Unfortunately Jorge Molina’s art is not always up to the task of presenting this action in a clear manner. The introductory action sequence is a minor mess. Proportions, movement, and distance are often confused between panels. The shark’s size and its relative distance to other objects often impossible to tell. This inconsistency leaks into faces later in the issue as well, undercutting the soap operatic drama. Jim Cheung’s colors flicker with the same inconsistency as well. While some pages, like the beautiful spread at the start, look fully developed, smaller panels often appear glossy and to have been barely moved past color flatting.
For readers excited about Secret Wars and the epic superhero tales promised, A-Force #1 is a mixed bag. The tone and story are consistent with big crossovers, but share some of their failings as well. Consistent presentation of those ideas is where the issue really has troubles though. If Molina and Cheung’s work improves, then A-Force may be one of the most fondly remembered series of this entire event.
Written by Shannon Watters and Noelle Stevenson
Art by Brooke A. Allen
Colors by Maarta Laiho
After featuring a series of guest artists and one-shot stories, Lumberjanes is back with a new four-issue story arc and original artist Brooke A. Allen. Lumberjanes #14 opens with all of the women gathered in the woods on a camping expedition designed to test their survival skills. Nothing goes as expected (as one might expect), and the cabin’s already dubious chances of surviving the night are blown away by a bizarre summertime snowstorm. Things go from bad to worse when new monsters and adults appear.
Allen and colorist Maarta Laiho define what Lumberjanes is. Their artwork is unmistakably sincere, engaged in every rough-edged panel, flourish of action, and exaggerated expression. They provide madcap action and humor, creating necessary momentum for this story to flow properly. Allen provides every action and reaction with gusto, making even simple smiles and winks shine in her panels. The energy moves the plot naturally between pun-filled dialogue and silliness into life-threatening situations. All of Lumberjanes is encompassed in her style, weaving the disparate parts into a more effective whole. Laiho’s bold colors stand out beautifully against the pure white expanses of the snowstorm. Here the Janes are stars dotting a bleak landscape with joy and ferocity.
Shannon Watters and Noelle Stevenson return to the formula of the first Lumberjanes story. There are plenty of mysteries introduced, and they provide lots for these characters to do and explore. The riddles of the camp aren’t the driver of the story though; that role still belongs to the characters.
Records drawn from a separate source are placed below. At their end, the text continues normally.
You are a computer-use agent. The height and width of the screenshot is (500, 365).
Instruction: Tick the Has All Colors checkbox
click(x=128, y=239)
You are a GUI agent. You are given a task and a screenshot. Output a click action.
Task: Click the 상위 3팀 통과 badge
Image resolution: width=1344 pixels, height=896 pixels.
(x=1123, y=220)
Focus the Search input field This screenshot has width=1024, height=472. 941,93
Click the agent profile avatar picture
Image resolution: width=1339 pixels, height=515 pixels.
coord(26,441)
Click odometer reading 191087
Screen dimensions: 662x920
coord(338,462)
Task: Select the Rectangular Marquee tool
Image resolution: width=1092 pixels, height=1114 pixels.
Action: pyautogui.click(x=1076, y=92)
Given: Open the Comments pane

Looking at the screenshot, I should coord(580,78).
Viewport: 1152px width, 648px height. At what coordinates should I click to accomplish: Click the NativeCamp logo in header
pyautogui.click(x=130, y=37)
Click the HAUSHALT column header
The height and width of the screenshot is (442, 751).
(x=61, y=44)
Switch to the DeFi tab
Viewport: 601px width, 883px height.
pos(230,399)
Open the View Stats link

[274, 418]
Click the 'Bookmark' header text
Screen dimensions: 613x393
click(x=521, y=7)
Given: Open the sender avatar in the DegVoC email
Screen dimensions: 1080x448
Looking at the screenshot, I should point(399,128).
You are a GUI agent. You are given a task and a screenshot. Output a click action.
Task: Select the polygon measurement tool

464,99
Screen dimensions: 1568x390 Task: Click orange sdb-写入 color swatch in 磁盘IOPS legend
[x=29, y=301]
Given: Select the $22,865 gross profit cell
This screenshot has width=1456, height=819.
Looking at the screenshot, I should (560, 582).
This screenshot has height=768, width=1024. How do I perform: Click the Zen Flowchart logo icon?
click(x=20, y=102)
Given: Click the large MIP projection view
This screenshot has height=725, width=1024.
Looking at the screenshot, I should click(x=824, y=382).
Every one of the women in Lumberjanes is exceedingly well defined, both in and of themselves and in how they connect. It’s still a joy to watch them interact and respond to new scenarios, and without them all of the snow monsters and secrets wouldn’t matter much.
Lumberjanes #14 reads in a familiar fashion, very much the series readers fell in love with just over a year ago. It incorporates recognizable structure, characters, and tropes, while providing new mysteries. The result is something that reads like the series’ debut with no need for exposition, much like the second or third novel in a series of novels for young adults. Lumberjanes #14 knows itself and its audience, creating a comfort zone in which it can continue to thrive.
The Kitchen #7
Written by Ollie Masters
Art by Ming Doyle
Colors by Jordie Bellaire
The Kitchen #7 is the penultimate chapter of Ollie Masters, Ming Doyle, and Jordie Bellaire’s 70s crime thriller featuring three women who conquer their husbands rackets when the men are sent to prison. The action has shifted from the ladies learning how to control the underworld to their struggle to maintain control after their husbands return. If you’ve been reading this series, it’s an exciting lead up to the climax, providing a clear thesis for the series. If you haven’t been, it’s time to catch up.
The juxtaposition of three women against one of the most male-dominated genres in fiction serves as the crux of The Kitchen. It has been fascinating to see how these three characters assert themselves, and in #7 Masters offers a quiet moment between Tommy and Raven that summarizes much of the series. Set to the New York City Blackout of 1977, they discuss their fathers and the world they were born into. It succinctly characterizes the decisions Raven has made as a necessary response, determined by those already shaping her community. It’s a fascinating look at the choices women face when trying to take power in a world dominated by men.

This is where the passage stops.